EU leaders will this week discuss setting a target of zero net greenhouse gas emissions by 2050, European officials said on Monday, following elections that highlighted climate change fears.
European Union leaders meeting on Thursday and Friday in Brussels will debate the 2050 target of “climate neutrality” that the environmental group WWF says now has the support of 16 of the EU’s 28 countries. “We urgently need to step up our action to manage this existential threat,” a draft of the EU’s strategic agenda for the next six years says.
“The EU must lead the way, by engaging in an in-depth transformation of its own economy and society to achieve climate neutrality,” according to the draft.
The draft contained a footnote, saying the wording may be adjusted to reflect the results of the summit debate, which an EU source said would focus on the 2050 target. The source said that a number of EU countries want more debate on financing the shift from an economy running on fossil fuels, especially those in eastern Europe, to one driven by clean energy.
The source, speaking anonymously, that “I’m sure everyone will agree on this target, but only in December,” when the leaders hold their annual year-end summit.
The growing stress on climate action comes after May 23-26 elections to the European Parliament where Green parties made substantial gains. Spurred by a wave of student strikes, voters in many countries highlighted climate concerns and the Parliament’s main political blocs for the first time adopted climate action as a rallying cry.
Sixteen ‘on board’
The World Wildlife Fund said Cyprus, Denmark, Finland, France, Germany, Greece, Italy, Latvia, Luxembourg, Malta, the Netherlands, Portugal, Slovenia, Spain, Sweden and Britain are “on board” for the 2050 goal.

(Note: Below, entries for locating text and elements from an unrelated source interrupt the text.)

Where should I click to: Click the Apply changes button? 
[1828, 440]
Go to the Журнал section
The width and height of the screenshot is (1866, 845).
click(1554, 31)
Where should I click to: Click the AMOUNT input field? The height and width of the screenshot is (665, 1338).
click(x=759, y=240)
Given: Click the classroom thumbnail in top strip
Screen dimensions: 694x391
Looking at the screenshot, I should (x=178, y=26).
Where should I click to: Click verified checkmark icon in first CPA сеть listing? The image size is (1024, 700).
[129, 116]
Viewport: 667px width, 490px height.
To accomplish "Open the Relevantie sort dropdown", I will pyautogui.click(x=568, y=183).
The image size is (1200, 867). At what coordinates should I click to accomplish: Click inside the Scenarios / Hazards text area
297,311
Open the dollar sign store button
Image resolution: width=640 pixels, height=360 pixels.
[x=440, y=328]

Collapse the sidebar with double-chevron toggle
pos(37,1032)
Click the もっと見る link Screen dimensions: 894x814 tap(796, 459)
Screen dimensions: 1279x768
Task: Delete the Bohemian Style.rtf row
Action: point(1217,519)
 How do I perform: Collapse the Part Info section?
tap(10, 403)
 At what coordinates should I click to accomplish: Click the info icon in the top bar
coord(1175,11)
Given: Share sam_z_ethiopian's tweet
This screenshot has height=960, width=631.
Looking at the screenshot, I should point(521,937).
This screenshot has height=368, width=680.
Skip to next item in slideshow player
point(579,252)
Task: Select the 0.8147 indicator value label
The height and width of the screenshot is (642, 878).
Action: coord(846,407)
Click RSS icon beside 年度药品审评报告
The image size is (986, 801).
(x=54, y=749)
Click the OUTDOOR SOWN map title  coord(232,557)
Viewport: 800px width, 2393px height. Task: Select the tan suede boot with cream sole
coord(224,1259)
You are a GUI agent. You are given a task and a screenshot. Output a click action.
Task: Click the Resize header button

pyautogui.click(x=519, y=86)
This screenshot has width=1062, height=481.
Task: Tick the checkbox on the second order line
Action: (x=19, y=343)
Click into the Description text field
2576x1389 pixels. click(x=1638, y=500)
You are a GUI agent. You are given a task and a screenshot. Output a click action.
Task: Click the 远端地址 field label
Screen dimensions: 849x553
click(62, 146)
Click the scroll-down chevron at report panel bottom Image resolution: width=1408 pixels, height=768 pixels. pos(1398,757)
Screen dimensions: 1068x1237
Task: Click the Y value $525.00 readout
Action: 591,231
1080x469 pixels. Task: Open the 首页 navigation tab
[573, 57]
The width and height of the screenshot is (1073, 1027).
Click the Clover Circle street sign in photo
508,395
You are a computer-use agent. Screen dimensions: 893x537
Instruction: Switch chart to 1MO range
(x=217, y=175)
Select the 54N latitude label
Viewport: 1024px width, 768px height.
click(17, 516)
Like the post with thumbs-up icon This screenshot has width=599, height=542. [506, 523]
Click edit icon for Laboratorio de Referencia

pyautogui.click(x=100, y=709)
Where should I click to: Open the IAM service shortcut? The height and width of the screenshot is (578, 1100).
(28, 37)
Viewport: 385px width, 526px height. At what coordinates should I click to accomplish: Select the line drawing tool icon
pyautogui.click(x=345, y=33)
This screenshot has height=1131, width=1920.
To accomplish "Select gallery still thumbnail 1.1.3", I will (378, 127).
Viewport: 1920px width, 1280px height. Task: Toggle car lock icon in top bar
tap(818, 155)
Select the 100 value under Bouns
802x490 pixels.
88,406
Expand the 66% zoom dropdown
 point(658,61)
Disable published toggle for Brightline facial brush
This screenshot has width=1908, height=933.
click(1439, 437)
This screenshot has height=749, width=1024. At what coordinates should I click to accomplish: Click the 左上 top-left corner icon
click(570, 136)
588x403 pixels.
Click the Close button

The British government last week presented draft legislation to reduce carbon emissions to net zero by 2050.
The WWF said Austria and Ireland appeared increasingly likely to support the target. Still uncertain or hesitant, it added, are Belgium, Croatia, Estonia, Lithuania and Slovakia, though they are “unlikely to block” it. It said Bulgaria, the Czech Republic and Bulgaria remain “strongly opposed,” but Hungary and Romania could overcome opposition to do a deal.
Under the 2015 Paris climate change treaty, the EU pledged to reduce its carbon emissions by 40% below 1990 levels by 2030.